The Possible Health Benefits of Capsaicin

Note: Please discuss any health-related changes or questions with your physician; capsaicin may not be appropriate for your particular lifestyle or health status.  

 

It’s no surprise that we here at the New Mexico Green Chile Company love peppers. We love their bright colors, the exciting flavors, and (of course) the heat they provide when added to our favorite meals! Did you know, however, that they might be good for your health?

 

What is Capsaicin?

Have you ever wondered where that heat comes actually from? That peppery punch we love so much comes from a molecular compound found in chili peppers called “capsaicin.” This compound triggers your nerves to send signals to your brain that suggest they are experiencing a reaction to excessive heat, although no chemical burn is occurring.
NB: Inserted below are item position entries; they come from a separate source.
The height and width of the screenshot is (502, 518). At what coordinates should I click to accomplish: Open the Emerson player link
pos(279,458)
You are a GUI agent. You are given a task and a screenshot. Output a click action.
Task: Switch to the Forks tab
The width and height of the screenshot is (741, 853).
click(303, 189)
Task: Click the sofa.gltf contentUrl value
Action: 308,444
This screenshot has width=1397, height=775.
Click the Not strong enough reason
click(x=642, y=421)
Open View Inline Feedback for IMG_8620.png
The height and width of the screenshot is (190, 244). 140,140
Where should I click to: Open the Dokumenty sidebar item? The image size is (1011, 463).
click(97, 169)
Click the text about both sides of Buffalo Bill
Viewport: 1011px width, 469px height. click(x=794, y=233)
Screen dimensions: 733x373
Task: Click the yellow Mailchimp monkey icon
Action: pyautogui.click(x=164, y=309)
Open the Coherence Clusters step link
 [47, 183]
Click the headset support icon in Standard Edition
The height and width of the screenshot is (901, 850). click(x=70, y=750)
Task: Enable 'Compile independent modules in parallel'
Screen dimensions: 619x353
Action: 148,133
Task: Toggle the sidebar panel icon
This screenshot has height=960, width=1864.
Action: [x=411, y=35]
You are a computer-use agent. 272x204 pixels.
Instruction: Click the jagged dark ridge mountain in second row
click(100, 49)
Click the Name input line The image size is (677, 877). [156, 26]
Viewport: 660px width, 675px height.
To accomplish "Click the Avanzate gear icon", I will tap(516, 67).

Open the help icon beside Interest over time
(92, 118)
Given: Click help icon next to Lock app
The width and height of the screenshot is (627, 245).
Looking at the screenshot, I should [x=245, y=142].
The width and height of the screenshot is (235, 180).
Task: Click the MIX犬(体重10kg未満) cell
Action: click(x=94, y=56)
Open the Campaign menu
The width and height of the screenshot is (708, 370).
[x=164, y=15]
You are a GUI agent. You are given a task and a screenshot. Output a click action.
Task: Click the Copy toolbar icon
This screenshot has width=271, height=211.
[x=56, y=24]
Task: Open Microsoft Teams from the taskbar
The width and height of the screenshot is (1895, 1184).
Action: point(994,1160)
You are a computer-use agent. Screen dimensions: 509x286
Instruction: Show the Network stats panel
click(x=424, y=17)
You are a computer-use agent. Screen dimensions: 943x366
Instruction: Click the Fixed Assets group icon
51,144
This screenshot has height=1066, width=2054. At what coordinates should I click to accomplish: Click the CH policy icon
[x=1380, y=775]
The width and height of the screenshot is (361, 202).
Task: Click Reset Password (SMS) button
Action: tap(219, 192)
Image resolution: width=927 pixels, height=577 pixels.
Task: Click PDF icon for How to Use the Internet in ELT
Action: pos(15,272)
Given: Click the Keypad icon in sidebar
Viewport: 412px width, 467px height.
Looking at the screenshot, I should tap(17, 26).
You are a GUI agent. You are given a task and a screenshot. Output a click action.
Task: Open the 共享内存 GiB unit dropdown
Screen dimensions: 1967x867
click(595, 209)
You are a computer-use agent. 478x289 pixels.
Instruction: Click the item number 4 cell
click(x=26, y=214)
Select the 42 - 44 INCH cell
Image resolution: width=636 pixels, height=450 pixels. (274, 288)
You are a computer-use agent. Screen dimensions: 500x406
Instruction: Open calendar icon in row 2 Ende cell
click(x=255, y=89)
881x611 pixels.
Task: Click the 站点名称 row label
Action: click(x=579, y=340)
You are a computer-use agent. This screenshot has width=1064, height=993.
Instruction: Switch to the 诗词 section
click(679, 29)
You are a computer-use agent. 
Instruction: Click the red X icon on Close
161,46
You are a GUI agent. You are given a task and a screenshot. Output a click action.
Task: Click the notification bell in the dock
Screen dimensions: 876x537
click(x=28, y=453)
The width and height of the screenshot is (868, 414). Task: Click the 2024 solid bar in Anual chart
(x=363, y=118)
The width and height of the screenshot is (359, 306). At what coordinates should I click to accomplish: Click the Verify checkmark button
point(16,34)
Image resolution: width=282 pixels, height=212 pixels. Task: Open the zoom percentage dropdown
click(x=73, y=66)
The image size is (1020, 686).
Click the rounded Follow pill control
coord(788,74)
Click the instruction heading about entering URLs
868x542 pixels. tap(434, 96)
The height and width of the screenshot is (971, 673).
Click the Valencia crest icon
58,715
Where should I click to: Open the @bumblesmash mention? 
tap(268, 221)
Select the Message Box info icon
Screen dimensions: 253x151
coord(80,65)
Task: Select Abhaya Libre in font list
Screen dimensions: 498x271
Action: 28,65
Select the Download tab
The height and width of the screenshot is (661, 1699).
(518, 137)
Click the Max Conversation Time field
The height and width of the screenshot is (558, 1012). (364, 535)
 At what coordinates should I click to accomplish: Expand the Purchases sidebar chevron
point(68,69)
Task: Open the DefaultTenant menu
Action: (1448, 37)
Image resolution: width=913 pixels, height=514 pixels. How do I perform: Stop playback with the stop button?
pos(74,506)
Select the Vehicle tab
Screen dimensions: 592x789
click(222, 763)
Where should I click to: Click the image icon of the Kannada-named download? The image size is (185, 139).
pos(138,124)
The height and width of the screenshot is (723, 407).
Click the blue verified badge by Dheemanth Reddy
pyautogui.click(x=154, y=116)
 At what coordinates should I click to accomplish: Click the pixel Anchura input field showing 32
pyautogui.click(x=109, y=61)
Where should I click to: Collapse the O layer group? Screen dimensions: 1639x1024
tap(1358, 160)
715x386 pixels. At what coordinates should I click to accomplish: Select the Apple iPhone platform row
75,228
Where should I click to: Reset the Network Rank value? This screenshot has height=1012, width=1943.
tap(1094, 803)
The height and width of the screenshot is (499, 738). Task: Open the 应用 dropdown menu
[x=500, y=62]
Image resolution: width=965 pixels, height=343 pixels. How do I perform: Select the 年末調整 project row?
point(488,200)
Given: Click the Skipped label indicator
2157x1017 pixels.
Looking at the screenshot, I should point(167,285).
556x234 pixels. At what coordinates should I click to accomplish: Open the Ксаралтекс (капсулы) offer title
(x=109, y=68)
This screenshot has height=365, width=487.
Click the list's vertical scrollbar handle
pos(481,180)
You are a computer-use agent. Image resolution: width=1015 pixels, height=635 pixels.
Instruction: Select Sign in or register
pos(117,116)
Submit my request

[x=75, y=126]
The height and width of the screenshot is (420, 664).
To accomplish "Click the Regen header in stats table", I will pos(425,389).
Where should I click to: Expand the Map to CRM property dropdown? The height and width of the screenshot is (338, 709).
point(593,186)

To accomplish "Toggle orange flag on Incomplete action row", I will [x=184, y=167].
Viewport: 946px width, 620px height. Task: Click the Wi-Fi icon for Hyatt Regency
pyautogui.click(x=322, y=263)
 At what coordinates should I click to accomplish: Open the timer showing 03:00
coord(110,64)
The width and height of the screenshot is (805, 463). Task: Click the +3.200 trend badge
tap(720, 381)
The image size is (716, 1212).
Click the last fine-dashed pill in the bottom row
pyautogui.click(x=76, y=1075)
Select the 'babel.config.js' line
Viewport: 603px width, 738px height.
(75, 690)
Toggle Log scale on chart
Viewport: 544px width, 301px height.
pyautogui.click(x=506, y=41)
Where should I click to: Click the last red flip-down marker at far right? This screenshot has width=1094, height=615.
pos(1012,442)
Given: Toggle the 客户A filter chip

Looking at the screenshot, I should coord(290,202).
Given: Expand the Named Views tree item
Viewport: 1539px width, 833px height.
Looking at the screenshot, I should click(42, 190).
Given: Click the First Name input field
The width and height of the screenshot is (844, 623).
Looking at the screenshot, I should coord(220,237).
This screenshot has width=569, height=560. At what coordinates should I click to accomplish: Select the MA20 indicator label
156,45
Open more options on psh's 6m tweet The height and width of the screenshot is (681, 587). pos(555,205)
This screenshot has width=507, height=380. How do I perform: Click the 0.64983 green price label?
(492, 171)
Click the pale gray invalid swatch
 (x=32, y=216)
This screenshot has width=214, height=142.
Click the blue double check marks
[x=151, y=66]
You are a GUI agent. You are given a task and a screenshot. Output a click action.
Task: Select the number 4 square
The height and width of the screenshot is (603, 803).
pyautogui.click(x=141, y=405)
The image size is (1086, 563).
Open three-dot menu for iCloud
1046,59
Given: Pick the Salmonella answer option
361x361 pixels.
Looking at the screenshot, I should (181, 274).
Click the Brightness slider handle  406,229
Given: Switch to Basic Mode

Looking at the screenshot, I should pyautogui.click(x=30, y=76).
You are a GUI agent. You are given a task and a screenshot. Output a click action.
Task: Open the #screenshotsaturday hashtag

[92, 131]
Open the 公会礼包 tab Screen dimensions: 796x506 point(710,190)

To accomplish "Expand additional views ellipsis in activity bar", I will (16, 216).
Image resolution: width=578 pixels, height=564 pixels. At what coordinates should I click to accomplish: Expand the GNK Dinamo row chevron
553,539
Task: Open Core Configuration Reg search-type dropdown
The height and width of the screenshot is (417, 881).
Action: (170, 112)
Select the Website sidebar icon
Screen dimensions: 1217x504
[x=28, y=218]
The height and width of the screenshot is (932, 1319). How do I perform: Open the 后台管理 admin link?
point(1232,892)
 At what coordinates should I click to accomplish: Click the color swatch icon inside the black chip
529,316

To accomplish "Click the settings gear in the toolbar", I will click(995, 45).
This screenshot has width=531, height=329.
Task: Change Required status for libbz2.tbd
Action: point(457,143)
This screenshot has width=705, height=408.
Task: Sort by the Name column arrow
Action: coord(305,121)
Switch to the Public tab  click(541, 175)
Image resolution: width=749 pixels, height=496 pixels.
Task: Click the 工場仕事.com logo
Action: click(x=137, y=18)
The result is simply a burning sensation that can be quite intense depending on the level of Scoville Heat Units (the measurement system for the spicy heat of peppers) that the chile boasts.

 

Pain Management

Surprisingly enough, capsaicin has been used by many patients for pain management purposes, specifically in the world of arthritis. One of the ways capsaicin works in your body is by depleting a neurotransmitter called “substance P.” This substance is responsible for sending pain messages to your brain. When used for pain management, capsaicin is often used topically in cream form to deplete the substance P in your body. While this method might cause burning sensations initially, after time the discomfort should decrease as the substance P becomes further depleted.

 

It’s important to note that this form of pain management should only be used after consulting with your physician, as it is not appropriate for everyone.

 

Increased Metabolism

Research has been done in recent years into the effects of capsaicin on the metabolism. What has been determined is that, after consumption of spicy foods containing capsaicin, the metabolism is sped up by about 8% over a person’s normal average metabolic rate. This kick in metabolism, coupled with the claims that capsaicin might actually work as an appetite suppressant, is a great reason to start adding chile peppers to your meals.

 

Be advised, however, that spicy foods can cause digestion problems (including heartburn and ulcers) in some people, so it’s important to discuss any significant diet changes with your doctor.

 

Heart Health

Another exciting health benefit that is shown to stem from capsaicin consumption is a boost to heart health. According to a study published in 2014, “Results showed capsaicinoids but not capsinoids could decrease plasma total cholesterol (TC), reduce the formation of atherosclerotic plaque, and relax the aortic artery.” That might sound overly-technical, but it simply means that capsaicinoids (found in chile peppers) can reduce blood plasma cholesterol and (according to the study) “possess beneficial vascular activity.”

 

Now this doesn’t mean you should start eating an excessive amount of chile peppers each day to expect perfect heart health, but it does suggest that fresh pepper products are a beneficial addition to a diet plan that is focused on heart health.

 

A Tasty Way to Kick Up Your Health

There are so many reasons to add chile peppers to your meal plans. Whether it’s simply to bring some exciting new flavors to the table or to supplement a healthy lifestyle, we can’t recommend this powerful produce enough!